Since the merger of Cabot and Cimarex, we at Coterra Energy find ourselves in a great position to assess the varying approaches to educating tomorrow’s workforce in our PNG plays in New Mexico, Oklahoma, Pennsylvania and Texas. Bill desRosiers, Coterra’s government affairs manager from Pennsylvania has spent time in the Midwest learning about operations in the Permian and Anadarko basins and meeting with educators there.

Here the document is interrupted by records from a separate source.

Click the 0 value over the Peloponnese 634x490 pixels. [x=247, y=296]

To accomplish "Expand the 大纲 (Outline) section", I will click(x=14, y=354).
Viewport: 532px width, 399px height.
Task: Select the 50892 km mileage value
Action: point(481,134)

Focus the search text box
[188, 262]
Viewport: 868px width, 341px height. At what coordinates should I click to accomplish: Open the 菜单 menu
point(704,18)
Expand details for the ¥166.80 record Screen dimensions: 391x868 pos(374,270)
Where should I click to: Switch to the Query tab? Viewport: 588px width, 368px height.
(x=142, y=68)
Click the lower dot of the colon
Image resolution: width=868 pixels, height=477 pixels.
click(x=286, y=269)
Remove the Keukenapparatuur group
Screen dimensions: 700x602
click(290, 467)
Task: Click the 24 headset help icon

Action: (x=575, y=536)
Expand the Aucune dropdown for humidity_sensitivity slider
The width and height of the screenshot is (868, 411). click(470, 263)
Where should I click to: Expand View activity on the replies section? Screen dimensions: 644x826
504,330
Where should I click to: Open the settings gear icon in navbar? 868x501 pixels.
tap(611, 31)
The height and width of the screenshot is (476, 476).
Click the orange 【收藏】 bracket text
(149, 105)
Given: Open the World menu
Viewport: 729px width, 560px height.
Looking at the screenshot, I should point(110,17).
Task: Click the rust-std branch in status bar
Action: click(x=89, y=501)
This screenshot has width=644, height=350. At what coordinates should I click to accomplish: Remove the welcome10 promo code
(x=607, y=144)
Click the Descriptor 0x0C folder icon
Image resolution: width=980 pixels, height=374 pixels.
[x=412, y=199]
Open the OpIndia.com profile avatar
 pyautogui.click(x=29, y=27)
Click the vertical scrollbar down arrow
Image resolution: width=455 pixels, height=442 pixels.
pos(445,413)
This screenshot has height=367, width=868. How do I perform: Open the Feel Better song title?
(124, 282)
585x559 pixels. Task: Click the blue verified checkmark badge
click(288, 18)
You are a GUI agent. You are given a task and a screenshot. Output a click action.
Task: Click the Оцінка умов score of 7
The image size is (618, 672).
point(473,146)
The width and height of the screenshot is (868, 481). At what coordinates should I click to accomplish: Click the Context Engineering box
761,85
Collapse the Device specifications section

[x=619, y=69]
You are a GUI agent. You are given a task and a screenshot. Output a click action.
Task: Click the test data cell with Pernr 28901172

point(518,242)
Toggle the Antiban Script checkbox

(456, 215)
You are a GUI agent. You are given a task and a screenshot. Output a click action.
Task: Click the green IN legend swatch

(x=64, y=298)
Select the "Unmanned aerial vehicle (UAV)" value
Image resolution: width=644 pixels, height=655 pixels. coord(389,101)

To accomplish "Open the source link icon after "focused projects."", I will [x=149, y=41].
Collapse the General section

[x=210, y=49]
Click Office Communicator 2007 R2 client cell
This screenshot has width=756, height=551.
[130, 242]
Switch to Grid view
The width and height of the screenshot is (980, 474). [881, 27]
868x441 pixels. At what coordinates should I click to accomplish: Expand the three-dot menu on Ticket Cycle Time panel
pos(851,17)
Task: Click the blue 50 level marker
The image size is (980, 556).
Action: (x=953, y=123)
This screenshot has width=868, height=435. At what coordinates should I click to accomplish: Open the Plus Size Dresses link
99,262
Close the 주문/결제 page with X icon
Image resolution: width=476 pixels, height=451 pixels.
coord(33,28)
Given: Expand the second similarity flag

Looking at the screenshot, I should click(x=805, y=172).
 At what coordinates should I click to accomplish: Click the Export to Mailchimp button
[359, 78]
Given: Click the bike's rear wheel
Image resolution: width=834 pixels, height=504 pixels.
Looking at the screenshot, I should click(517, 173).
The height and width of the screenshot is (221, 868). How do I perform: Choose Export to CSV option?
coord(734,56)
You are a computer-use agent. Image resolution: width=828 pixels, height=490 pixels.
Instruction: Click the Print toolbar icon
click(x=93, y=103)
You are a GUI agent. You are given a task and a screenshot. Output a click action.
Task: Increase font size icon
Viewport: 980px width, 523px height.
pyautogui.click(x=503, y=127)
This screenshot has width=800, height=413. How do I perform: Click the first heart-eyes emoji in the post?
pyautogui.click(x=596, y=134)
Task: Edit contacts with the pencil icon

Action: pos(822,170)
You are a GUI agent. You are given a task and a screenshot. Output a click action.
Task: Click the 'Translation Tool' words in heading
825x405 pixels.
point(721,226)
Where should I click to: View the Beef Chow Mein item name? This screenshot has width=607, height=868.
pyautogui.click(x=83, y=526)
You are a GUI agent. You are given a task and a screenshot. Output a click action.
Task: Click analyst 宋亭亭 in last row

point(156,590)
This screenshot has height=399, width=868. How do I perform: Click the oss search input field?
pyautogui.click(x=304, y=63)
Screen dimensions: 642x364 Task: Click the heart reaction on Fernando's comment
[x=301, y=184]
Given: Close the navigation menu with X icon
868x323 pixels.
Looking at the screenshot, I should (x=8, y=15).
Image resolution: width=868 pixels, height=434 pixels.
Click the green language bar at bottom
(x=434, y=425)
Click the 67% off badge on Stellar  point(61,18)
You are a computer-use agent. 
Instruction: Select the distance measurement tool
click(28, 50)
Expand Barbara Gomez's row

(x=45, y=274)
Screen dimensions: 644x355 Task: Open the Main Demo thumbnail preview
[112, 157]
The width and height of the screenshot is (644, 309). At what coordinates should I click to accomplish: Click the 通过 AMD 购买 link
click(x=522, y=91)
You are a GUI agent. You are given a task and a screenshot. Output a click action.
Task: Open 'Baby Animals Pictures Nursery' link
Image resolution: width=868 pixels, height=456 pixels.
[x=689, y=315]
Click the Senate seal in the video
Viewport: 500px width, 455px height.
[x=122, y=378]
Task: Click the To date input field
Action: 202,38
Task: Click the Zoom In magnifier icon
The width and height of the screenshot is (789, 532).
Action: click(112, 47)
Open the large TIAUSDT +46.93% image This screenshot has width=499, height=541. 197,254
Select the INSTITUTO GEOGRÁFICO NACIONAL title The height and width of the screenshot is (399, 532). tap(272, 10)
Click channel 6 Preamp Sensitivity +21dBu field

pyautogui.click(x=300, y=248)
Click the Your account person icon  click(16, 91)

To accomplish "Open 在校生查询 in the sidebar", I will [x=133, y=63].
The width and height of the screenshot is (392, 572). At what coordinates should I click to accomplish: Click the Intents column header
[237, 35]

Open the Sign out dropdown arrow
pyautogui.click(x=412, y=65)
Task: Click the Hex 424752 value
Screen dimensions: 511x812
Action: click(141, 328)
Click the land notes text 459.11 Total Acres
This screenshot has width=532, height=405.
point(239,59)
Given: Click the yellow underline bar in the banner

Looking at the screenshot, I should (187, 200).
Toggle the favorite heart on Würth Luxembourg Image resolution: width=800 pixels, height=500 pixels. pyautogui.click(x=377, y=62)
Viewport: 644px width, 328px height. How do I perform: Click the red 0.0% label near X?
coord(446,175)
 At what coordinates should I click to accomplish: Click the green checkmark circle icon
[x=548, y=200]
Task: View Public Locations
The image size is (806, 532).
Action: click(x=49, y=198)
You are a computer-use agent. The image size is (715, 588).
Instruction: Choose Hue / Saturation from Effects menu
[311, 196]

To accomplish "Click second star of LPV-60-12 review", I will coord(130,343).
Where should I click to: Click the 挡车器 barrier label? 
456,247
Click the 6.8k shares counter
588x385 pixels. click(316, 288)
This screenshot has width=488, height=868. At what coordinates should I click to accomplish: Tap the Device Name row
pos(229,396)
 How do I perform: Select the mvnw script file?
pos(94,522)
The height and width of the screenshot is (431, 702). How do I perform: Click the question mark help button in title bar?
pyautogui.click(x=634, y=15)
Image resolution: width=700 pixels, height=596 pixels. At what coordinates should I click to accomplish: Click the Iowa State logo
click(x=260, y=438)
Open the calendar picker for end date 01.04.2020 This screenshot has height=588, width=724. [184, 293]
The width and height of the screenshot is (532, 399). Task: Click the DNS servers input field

And, recently, four strategic associates from Texas, New Mexico and Oklahoma traveled to northeast Pennsylvania for an Energy Education Summit in the Marcellus shale.
Participants in the two-day event represented the Oklahoma Energy Resources Board (OERB), Education Partnership of the Permian Basin (EPPB), American Petroleum Institute (API) New Mexico, Lackawanna College School of Petroleum & Natural Gas (LC PNG), Northern Tier Industry Education Consortium (NTIEC), Susquehanna County Career & Technology Center (SCCTC), and Commonwealth Charitable Management.
Key topics included Coterra’s use of Education Improvement Tax Credits (EITC) in Pennsylvania to fund career and technical scholarships, deployment of the Mobile Oilfield Learning Unit (MOLU) to area schools, expansion of dual-enrollment options, and creating new pathways and partnerships with institutes of higher learning like SCCTC and LC PNG.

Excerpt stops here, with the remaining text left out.